Intended Audience and Level
Researchers and students with basic Python knowledge interested in applying constraint-based modeling to biological systems.

Materials

Slides with key concepts and code examples.
Google Colab notebooks with hands-on exercises.
Pre-prepared environment with COBRApy and necessary data.

Schedule

13:00-13:15	Introduction to Constraint-Based Modeling Briefly explain the core concepts of CBM: stoichiometry, constraints, objective functions, flux balance analysis (FBA) Briefly introduce COBRApy as a powerful and user-friendly Python package for CBM.
13:15-14:00	Introduction to CBM using COBRApy and Working with Models Introduction o Google Colab. Installing COBRApy and its dependencies. Create a model and understanding basic cobra objects (reactions, metabolites, genes): Importing and exploring existing metabolic models (e.g., E. coli core model). Understanding the structure of a COBRApy model object: reactions, metabolites, genes. Basic model manipulation: adding/removing reactions and metabolites.
14:00-15:00	Performing Flux Balance Analysis (FBA) Setting up an FBA problem: defining the objective function (e.g., biomass production). Genome-scale modelling. Studying the model: Inspecting the model's numbers Inspecting the systems' boundaries Running a Flux Balance Analysis (FBA). Hands-on exercises.
15:00-15:30	In-silico gene knockouts Single knockout study. Systems-wide knockout study.
15:30-16:00	Working with Experimental Data and Model Integration (30 mins) Discuss how to integrate experimental data (e.g., transcriptomics, metabolomics) with CBM models. Example of integrating gene expression data to constrain model fluxes.
16:00-16:15	Wrap-up Open discussion for questions and troubleshooting. Summary of key concepts and resources for further learning.
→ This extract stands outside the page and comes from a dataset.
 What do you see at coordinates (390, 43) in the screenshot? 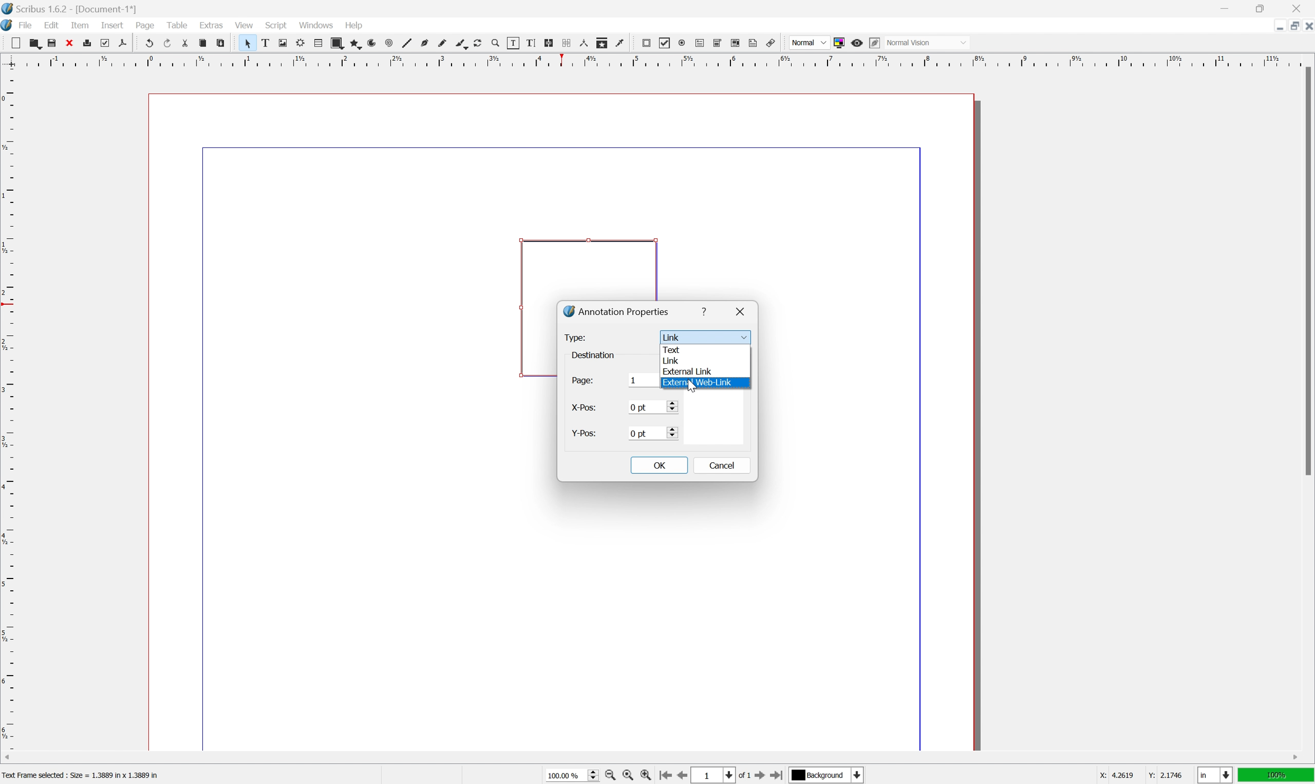
I see `spiral` at bounding box center [390, 43].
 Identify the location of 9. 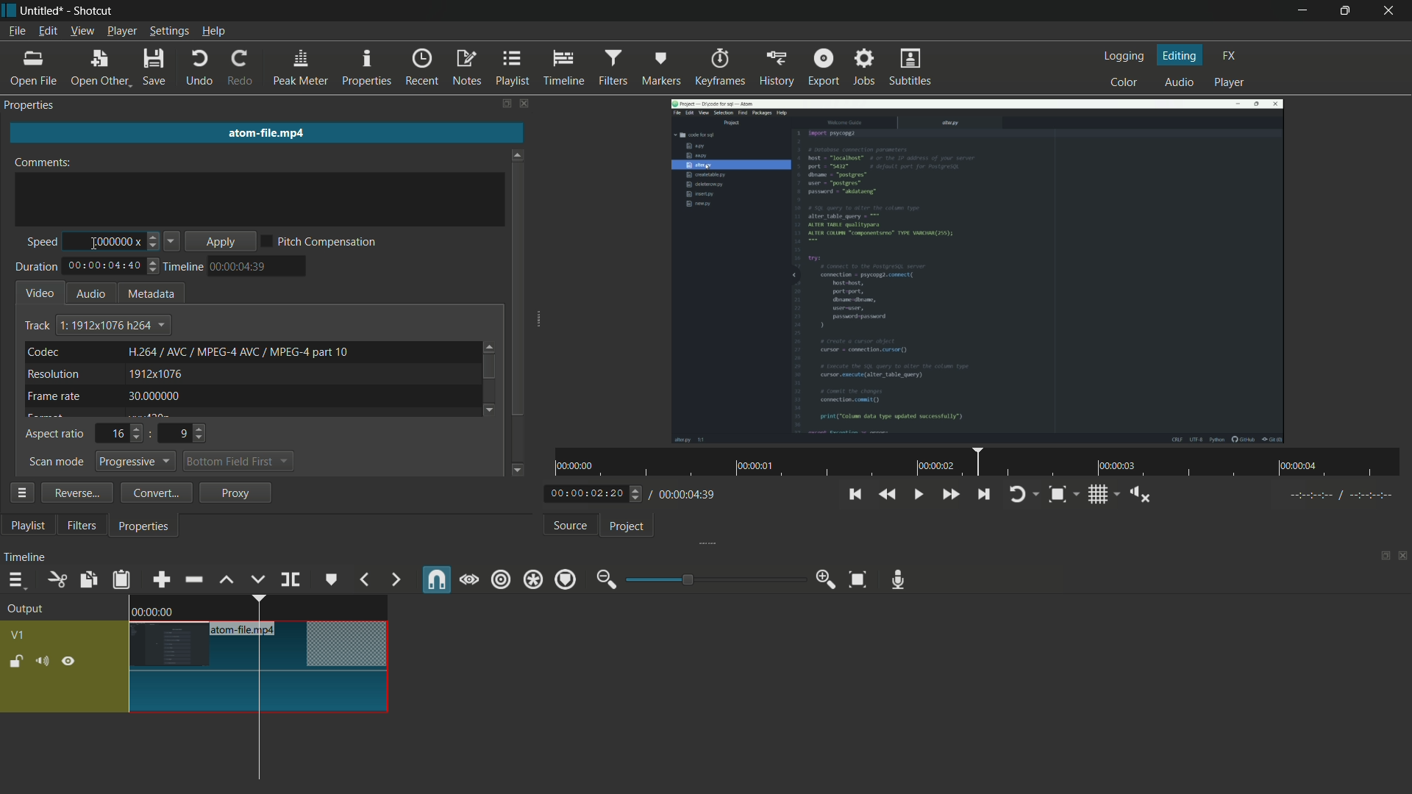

Potential future directions and advanced topics in CBM.

- top -

Tutorial IP5: Building agentic workflows for bioinformatics.

Room: Pacific 1
Date: April 17, 2025
Time: 09:00-17:00

Organizers
Dionizije Fa, Entropic j.d.o.o.
Mateo Čupić, Entropic j.d.o.o.
Bruno Pandža, Entropic j.d.o.o.

Max Participants: 25

Description
Agentic workflow is a process of interacting with Large Language Models (LLMs) to complete complex tasks - allowing practitioners to build pipelines that integrate data retrieval, reasoning, and execution steps. This tutorial will guide participants through the conceptual and practical foundations of setting up their own agentic workflows. By combining prompt engineering techniques, retrieval-augmented generation tool use and deployment strategies that safeguard data privacy, tutorial participants will learn how to build, deploy and tune their own personal copilots for use in bioinformatics workflows.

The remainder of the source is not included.